The Boulder River is in many ways a smaller version of the Yellowstone. In the early spring it runs low and clear, and as it heads nearby in the high Beartooth Range runoff is often delayed, perhaps a good week or more later than the Yellowstone. Hiking in from a bridge access we find the same hatches and eager fish. Thus it follows that the Shields River is a miniature version of the Bolder, but with the added bonus of small stoneflies to match and eager cutts, browns and bows to catch in the rollicking upper section as it descends out of the Crazy Mountains. Closer to Livingston it becomes a classic valley stream with deep holes and long glides that hold fish bigger than one might dare imagine.

Spring is also prime time on the Lower Madison, with caddis on top and streamers below targeting those huge browns that always disappear for the year as soon as the fishing pressure builds, the water warms and the bikinis hatch.

When the Meadowlarks return, the local ranch ponds and lower elevation lakes have begun to thaw, and the big rainbows and brookies slowly cruise the shore lines providing great sight fishing with small nymphs and scuds. We never have better opportunities to stick real pond hogs than in the spring before the weeds get too thick. 

                  A quite typical pond brown. Sitz Ranch.

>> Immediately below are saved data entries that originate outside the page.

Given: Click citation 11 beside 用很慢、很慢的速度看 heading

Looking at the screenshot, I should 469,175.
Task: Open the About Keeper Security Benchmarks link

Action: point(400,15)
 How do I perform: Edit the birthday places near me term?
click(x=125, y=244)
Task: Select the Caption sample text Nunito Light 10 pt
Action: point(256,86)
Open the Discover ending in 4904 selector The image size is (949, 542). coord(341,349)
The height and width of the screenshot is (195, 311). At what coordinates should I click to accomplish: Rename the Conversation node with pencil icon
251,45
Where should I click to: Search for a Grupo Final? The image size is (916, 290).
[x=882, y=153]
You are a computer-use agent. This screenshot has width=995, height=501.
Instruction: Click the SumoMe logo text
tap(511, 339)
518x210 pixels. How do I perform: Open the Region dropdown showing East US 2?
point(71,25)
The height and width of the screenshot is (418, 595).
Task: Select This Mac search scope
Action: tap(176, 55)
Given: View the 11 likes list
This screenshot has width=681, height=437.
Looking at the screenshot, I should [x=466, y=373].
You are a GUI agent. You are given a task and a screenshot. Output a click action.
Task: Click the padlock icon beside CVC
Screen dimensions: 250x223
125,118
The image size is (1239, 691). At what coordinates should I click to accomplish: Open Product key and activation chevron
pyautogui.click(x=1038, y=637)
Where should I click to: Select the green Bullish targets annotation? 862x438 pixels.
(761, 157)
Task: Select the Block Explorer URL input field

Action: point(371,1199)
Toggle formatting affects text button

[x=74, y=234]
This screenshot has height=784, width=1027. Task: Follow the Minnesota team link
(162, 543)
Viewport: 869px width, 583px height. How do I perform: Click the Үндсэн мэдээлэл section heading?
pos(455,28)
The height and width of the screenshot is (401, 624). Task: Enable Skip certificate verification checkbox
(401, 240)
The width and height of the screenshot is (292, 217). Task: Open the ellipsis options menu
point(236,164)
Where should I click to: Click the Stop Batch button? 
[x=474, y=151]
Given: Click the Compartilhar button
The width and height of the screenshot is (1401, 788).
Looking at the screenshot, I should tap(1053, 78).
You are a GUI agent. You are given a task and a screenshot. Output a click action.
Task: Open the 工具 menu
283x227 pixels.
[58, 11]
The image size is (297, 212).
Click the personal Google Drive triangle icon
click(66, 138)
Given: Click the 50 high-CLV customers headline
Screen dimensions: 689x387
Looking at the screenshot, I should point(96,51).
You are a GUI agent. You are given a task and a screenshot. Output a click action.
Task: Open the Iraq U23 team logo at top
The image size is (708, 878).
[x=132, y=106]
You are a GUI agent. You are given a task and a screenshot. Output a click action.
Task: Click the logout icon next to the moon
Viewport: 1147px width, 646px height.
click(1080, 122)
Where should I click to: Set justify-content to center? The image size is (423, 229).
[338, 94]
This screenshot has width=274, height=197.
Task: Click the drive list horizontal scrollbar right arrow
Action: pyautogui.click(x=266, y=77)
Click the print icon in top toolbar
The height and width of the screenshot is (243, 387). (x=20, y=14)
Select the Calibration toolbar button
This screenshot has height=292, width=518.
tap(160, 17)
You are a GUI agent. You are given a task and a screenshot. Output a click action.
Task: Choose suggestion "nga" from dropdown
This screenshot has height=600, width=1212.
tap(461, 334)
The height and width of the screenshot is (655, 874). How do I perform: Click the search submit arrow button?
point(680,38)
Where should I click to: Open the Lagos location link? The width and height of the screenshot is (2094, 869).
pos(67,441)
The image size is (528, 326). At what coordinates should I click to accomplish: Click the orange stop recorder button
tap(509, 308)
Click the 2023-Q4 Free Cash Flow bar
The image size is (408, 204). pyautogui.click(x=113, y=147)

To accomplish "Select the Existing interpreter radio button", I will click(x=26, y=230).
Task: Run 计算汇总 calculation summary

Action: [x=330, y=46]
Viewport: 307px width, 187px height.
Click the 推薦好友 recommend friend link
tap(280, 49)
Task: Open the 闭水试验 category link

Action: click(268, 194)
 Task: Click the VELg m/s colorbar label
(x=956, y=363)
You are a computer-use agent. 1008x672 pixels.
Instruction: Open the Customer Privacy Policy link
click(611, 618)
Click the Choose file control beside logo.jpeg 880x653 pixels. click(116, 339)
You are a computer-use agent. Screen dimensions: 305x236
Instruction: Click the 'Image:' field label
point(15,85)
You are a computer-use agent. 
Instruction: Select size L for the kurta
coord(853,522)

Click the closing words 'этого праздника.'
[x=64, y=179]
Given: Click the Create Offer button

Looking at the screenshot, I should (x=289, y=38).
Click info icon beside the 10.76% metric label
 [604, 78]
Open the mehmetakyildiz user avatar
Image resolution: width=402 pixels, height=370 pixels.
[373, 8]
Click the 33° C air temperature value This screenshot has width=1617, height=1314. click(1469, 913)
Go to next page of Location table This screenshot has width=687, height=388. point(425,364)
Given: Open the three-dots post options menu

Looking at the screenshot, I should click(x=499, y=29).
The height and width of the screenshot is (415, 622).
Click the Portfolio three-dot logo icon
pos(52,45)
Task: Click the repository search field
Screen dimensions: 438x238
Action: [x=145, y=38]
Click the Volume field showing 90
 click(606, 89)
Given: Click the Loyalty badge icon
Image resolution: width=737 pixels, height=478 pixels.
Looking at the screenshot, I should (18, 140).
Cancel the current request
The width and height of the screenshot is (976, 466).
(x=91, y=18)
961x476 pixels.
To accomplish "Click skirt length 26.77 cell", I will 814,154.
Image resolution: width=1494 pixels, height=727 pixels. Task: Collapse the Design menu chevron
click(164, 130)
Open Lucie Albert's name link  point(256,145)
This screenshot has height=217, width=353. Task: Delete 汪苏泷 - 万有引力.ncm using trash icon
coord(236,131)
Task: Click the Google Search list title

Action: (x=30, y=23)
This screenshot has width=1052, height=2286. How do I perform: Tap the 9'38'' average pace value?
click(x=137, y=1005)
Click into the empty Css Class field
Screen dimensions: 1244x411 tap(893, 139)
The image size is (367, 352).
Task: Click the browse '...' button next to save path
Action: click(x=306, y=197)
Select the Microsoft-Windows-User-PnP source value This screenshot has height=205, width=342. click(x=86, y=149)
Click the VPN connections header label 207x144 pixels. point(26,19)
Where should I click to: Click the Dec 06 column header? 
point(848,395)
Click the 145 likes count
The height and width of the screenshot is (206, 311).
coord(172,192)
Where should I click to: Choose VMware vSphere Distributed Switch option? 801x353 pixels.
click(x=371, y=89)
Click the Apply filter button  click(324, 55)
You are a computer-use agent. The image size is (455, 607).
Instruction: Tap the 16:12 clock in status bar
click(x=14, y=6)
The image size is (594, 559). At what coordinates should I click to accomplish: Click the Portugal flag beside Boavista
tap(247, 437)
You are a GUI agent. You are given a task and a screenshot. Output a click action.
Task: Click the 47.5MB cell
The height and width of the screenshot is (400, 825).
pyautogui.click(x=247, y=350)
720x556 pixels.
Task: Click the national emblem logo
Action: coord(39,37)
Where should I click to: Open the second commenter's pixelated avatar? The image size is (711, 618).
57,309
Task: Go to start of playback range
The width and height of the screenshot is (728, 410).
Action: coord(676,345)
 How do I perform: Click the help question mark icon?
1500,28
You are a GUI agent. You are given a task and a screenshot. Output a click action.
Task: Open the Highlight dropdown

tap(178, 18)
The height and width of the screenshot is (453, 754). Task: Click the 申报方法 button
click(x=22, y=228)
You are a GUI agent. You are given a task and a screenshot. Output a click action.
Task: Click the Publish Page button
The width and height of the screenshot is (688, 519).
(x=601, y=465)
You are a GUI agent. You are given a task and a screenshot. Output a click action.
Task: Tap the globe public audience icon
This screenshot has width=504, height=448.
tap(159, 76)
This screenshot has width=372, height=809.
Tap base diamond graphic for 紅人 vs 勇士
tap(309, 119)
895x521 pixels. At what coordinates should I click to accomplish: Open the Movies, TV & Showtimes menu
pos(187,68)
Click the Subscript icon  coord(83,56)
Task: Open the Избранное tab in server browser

When the rivers are running high, option one for many early season anglers are the spring creeks, with crystal waters and fish that are not yet the cynical feeders of summer. Often the early spring angler can have the creek to them selves, and at a reduced rod fee. Spring is the time for midges, baetis and scuds. And of course egg patterns, but fishing over the redds is discouraged as the actively spawning fish are too vulnerable and are busy repopulating our streams and rivers. Natural replenishment only is the rule for Montana’s wild waters… makes for hardy wild fish that figure out for them selves how many best fit a stretch of stream.

It is hard to decide between Armstrong’s, Nelson’s and DePuys at this time of year, as all offer good, but varied fishing. The lower end of DePuys will have river water backing into the pool. And with it, huge numbers of fish and caddis in from the main river. The stunning House Pond is clear of moss and dimpled with midging trout. Armstrong’s has resident bows and browns, easily seen feeding on midge larva in slow shallow water that later in the season becomes mossed over and unfishable. Spring is the time for delicately sight nymphing these areas. Nelson’s is a midge factory each spring, and is the only creek we regularly see clustering midges, making for some world class micro dry fly fishing. Spring is also when we have great access to McCoy’s Spring Creek, a bit of a drive but never a disappointment. Large fish, small pools, defined beats and a multitude of hatches in a meadow setting make this one of the premier Spring Creeks in the world.



Spring fishing in our corner of Montana as you can see, is full of opportunity, most of it under utilized. Certainly we have variables such as weather to deal with but we also have options, and even a plan C at this time of the year could easily yield the fish of the season. The dichotomy of fishing in warm spring sunshine, fresh green grass poking through the dead, surrounded by blazing white peaks against the bluest of skies certainly is amongst the most invigorating fishing experiences possible. You just sit back, breath the crisp air and pity the poor guy stuck in an office or sitting in front of that contrail 30,000 ft overhead.

This is when the guides fish, welcome to our world!